Extracts a list of all unique movies in the dataset

Filters the ratings DataFrame to get all movies the user has rated

Finds movies that the user has not yet rated.

Uses the trained model (best_model) to predict ratings for the unseen movies.

Sorts the predictions by predicted rating in descending order.

In [87]:
top_n

[Prediction(uid=100, iid=1204.0, r_ui=None, est=4.636374021639172, details={'was_impossible': False}),
 Prediction(uid=100, iid=1172.0, r_ui=None, est=4.5424362256548365, details={'was_impossible': False}),
 Prediction(uid=100, iid=318.0, r_ui=None, est=4.52796265060145, details={'was_impossible': False}),
 Prediction(uid=100, iid=904.0, r_ui=None, est=4.51224304273186, details={'was_impossible': False}),
 Prediction(uid=100, iid=1276.0, r_ui=None, est=4.505852232571778, details={'was_impossible': False})]
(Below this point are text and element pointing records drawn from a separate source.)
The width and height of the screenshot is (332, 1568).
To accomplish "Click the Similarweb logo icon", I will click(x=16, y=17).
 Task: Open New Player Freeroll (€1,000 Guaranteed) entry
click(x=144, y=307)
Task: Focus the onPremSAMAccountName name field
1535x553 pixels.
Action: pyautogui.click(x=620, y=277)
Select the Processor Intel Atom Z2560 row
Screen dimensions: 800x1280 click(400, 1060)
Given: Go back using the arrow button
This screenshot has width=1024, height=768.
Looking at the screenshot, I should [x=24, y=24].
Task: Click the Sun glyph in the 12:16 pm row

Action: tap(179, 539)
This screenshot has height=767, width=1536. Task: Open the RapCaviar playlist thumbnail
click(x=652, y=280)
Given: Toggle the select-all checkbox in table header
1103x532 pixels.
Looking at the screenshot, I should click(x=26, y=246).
is a list of Prediction which contains the top 5 recommended movies for user_id = 100.

In [84]:
#Display Recommendations
print(f" Top 5 Movie Recommendations for User {user_id}:")
titles, scores = [], []
for pred in top_n:
    title = movies[movies['movieId'] == pred.iid]['title'].values[0]
    print(f"{title} (Predicted Rating: {pred.est:.2f})")
    titles.append(title)
    scores.append(pred.est)

 Top 5 Movie Recommendations for User 1:
Lawrence of Arabia (1962) (Predicted Rating: 4.98)
Shawshank Redemption, The (1994) (Predicted Rating: 4.98)
Cinema Paradiso (Nuovo cinema Paradiso) (1989) (Predicted Rating: 4.95)
Rear Window (1954) (Predicted Rating: 4.93)
Philadelphia Story, The (1940) (Predicted Rating: 4.92)


Retrieved and printed the actual movie titles for the top 5 recommendations.